So, sounds like we're saying that human evolution really is a major point of contention for many Christians. That helps. I thought it was just me.

Anonymous said...


I wasn't saying that the evolution narrative doesn't threaten orthodox Christian belief. It threatens mine and I've drifted far from orthodoxy. But for me, evolution and natural selection still invokes awe of God's creative powers, of His scope and grandeur. And we've only seen some of His creation as the world has been remade and populated multiple times as we understand the fossil record. And I feel no less awe of God's creation now (as someone who thinks that the scientific story is true) than I did when I read Genesis literally.

My faith is threatened by the method of creation at times. If God's redemptive work centers on us, then it was a heck of way to get there. 99% of species now extinct that ever were. Beneficial changes leading to primates and then leading to us arising because only a small isolated population (and then only the best adapted of that population) could survive and reproduce. It seems a long, circuitous, even painful, route to get to us. So I agree that evolution makes it all seem amoral and that is quite threatening.

But if it's true (and I, like Lee, am overwhelmed by the evidence for it), what do we do with it?


plm said...

Jeff: Looks like we could have another long, good conversation. You may be much further down a road I'm just beginning. I'm trying to wrap my head around the implications of the evidence for my orthodox beliefs, but it's pretty confusing. Thanks for your openness and honesty.

WORK TASK 1
Decide whether each statement below agrees with the comment thread on evolution and Christian faith. For each, answer yes or no and quote the words of the thread that decide it.
(a) The commenter signed Anonymous says that accepting evolution has lessened their awe of God's creation.
(b) The commenter signed Anonymous states that 99% of the species that ever existed are now extinct.
(c) plm says the implications of the evidence for orthodox beliefs are already clear to them.
WORK TASK 2
Extend the comment thread on evolution and Christian faith, picking up after its final sentence.

SOURCE INFORMATION
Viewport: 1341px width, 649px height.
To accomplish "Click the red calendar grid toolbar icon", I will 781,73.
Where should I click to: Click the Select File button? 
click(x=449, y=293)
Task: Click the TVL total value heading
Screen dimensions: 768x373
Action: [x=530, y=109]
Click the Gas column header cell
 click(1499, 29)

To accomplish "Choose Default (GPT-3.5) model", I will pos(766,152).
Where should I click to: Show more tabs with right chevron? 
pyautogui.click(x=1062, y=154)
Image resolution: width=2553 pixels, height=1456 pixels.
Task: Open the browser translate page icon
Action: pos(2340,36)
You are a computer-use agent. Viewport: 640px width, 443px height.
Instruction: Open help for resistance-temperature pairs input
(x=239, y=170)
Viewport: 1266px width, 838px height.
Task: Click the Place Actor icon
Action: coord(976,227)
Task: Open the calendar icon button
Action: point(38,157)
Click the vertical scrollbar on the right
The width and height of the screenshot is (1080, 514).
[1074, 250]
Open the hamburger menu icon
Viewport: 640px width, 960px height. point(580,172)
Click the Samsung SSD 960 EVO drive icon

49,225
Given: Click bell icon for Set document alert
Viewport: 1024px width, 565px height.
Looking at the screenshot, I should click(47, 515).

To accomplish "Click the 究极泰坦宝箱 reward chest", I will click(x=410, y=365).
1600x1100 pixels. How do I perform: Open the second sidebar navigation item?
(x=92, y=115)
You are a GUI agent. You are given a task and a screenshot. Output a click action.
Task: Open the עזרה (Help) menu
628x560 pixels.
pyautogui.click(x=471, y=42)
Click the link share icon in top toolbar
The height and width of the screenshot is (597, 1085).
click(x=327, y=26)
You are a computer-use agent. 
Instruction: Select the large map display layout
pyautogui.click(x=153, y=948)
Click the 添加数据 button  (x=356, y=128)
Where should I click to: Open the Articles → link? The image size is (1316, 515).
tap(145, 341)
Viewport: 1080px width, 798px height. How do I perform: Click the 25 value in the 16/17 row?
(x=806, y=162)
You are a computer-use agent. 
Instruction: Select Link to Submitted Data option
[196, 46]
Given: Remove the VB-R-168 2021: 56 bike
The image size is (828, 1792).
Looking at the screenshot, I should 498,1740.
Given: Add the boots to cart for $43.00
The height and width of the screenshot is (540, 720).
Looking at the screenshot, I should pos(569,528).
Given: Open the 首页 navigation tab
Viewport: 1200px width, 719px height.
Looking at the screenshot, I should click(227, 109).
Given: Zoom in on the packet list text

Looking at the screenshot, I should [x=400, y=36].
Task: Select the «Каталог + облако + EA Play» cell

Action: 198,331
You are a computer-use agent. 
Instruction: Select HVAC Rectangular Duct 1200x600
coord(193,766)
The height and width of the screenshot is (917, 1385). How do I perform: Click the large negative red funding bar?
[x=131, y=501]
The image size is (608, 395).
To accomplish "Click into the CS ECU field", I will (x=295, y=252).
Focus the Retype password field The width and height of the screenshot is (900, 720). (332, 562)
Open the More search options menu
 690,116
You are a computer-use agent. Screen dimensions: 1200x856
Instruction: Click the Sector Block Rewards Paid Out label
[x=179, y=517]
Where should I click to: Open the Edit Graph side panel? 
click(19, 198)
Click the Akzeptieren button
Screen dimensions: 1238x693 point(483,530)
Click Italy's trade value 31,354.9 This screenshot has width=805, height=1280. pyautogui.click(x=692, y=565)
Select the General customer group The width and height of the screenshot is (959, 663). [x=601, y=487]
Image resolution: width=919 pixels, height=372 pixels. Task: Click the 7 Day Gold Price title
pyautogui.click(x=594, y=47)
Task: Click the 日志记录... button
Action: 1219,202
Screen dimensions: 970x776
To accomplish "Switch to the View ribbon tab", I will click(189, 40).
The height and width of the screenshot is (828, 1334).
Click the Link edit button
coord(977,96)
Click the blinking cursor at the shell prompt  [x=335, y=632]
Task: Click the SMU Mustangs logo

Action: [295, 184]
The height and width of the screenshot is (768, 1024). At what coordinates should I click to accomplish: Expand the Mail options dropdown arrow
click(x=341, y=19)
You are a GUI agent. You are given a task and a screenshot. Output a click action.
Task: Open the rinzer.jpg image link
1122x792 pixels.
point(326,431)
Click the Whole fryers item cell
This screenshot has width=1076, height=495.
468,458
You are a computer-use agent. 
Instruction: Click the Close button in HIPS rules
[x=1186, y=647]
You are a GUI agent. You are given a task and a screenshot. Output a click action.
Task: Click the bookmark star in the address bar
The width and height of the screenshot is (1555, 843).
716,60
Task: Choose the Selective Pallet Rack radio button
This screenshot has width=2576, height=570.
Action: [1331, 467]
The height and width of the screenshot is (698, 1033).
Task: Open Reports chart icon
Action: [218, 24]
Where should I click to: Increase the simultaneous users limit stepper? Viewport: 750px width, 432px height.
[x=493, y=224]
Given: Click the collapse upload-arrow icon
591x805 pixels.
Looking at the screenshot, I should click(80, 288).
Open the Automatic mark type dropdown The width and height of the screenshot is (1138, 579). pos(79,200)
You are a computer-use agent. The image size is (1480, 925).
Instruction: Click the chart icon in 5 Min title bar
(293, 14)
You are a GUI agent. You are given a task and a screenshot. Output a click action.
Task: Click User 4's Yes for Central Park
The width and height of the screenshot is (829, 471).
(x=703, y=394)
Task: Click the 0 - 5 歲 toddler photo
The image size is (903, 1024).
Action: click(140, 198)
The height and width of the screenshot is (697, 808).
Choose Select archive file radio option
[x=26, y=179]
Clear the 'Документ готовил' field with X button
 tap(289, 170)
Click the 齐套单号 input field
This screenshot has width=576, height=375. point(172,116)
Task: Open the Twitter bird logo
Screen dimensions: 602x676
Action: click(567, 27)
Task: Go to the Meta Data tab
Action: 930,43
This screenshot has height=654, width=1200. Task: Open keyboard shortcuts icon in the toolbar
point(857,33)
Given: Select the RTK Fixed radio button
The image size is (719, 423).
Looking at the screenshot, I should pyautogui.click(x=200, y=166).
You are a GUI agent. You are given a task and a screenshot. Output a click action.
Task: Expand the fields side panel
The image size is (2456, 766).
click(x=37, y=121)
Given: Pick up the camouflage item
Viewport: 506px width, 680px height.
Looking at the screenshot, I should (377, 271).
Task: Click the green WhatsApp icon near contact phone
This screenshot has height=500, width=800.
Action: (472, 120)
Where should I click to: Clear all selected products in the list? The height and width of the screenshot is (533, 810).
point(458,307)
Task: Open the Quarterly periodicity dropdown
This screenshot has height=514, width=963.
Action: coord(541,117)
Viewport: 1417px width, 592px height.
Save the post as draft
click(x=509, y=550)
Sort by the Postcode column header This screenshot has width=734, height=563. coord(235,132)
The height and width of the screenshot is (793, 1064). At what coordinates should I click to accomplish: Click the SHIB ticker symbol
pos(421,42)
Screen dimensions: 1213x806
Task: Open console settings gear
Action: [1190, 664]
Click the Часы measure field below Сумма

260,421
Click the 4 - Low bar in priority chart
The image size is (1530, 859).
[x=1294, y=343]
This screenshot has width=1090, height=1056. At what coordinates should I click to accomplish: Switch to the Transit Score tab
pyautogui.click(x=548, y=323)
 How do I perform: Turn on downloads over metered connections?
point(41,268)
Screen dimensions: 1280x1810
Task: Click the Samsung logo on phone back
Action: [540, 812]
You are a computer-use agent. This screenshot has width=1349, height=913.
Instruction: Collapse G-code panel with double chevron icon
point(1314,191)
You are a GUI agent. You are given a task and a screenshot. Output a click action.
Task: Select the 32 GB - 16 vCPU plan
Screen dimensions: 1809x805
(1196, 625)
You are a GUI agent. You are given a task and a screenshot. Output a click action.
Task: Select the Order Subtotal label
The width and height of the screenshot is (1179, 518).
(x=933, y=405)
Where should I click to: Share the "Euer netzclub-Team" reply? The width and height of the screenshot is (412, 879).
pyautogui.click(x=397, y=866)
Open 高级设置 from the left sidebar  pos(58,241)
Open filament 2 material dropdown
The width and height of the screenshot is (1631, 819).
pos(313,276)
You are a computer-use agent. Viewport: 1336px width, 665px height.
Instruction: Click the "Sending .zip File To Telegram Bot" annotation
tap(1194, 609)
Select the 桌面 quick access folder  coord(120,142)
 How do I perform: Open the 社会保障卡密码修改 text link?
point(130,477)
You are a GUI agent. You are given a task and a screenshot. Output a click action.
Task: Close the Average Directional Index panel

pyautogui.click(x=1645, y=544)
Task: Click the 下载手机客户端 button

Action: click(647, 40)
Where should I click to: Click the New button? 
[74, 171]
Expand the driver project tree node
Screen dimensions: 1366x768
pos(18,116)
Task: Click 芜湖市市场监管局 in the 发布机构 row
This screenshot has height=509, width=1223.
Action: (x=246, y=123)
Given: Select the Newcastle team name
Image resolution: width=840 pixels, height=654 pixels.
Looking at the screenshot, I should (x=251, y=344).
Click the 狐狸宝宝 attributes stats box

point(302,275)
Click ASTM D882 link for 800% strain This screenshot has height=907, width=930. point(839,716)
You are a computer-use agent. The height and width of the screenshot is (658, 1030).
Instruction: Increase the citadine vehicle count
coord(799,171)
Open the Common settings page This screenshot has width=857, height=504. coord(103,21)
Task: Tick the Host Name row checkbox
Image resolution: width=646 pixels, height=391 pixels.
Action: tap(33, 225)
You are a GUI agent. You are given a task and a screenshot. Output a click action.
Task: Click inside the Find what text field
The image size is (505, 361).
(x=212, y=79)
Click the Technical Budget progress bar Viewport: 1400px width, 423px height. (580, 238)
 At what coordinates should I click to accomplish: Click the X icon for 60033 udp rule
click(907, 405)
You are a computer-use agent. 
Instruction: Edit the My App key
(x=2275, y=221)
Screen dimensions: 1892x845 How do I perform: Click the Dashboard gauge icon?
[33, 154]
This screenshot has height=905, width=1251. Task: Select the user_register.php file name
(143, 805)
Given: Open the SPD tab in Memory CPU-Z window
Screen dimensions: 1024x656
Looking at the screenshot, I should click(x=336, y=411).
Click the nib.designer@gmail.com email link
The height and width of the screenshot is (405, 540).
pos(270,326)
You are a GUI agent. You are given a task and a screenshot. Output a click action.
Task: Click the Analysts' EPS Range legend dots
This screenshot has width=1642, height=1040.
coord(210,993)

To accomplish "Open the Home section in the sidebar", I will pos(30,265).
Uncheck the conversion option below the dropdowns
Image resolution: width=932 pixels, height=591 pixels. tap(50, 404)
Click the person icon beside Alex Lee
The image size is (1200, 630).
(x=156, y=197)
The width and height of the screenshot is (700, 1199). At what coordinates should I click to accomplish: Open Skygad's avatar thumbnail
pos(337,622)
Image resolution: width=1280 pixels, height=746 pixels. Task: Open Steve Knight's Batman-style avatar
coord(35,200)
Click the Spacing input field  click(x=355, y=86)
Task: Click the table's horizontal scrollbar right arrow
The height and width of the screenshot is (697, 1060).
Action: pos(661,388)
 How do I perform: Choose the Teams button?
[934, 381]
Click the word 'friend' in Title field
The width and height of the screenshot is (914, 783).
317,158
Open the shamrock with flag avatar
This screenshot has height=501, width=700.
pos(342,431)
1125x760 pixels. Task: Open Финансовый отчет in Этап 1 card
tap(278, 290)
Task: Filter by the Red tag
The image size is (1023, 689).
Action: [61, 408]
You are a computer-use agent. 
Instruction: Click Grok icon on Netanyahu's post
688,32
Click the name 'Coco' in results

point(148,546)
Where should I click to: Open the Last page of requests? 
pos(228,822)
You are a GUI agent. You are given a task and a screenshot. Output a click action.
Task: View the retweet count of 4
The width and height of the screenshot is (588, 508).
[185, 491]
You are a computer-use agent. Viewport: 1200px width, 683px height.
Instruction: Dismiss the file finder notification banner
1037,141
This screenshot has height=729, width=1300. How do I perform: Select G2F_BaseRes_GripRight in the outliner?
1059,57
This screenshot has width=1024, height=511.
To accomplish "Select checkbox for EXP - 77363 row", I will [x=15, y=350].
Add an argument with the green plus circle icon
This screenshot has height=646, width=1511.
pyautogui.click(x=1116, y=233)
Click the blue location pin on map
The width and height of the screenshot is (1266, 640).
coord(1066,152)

ANSWER BOX 1
(a) No: "I feel no less awe of God's creation now (as someone who thinks that the scientific story is true) than I did when I read Genesis literally."
(b) Yes: "99% of species now extinct that ever were."
(c) No: "I'm trying to wrap my head around the implications of the evidence for my orthodox beliefs, but it's pretty confusing."

ANSWER BOX 2
JNoah said...

Okay, I'm not a scientist (sometimes I'm not even sure I'm a Christian!), but for me it's not the fact that evolution "muddies the water" of a faith I wish was nice and neat. I mean, honestly, the story of Joseph, Job, Daniel, Christ being crucified, Paul being allowed to preside over the mass ravaging of people, have all helped me realize that God is not a "neat and clean God."

What I think scares people like me is that, at least what we've been taught in school and the way things have been presented, is that evolution is a "God-removed" idea. Maybe it is, maybe it isn't. I don't know, but I'm pretty sure I've been taught to see it as such. And yeah, that scares me. And yeah, that's a real big deal.

plm said...

JNoah: I'm with you on so many things you wrote. My favorite part was, "sometimes I'm not even sure I'm a Christian!". I appreciate your humility.

God-removed, huh? That makes sense. "Godless evolution" and all of that line of talk, I would guess. I agree with you that it is all scary. As I've been doing research for the book and looking at the mounds and mounds of evidence (a.k.a. huge pile after pile of fossils), it's making me question things I've long held as rock solid. Jeff, who has posted comments, here, knows that questioning territory really well. I'm struggling right now with the whole idea of death being introduced after the Fall. The scientific evidence is pretty clear that death has been around for millions of years.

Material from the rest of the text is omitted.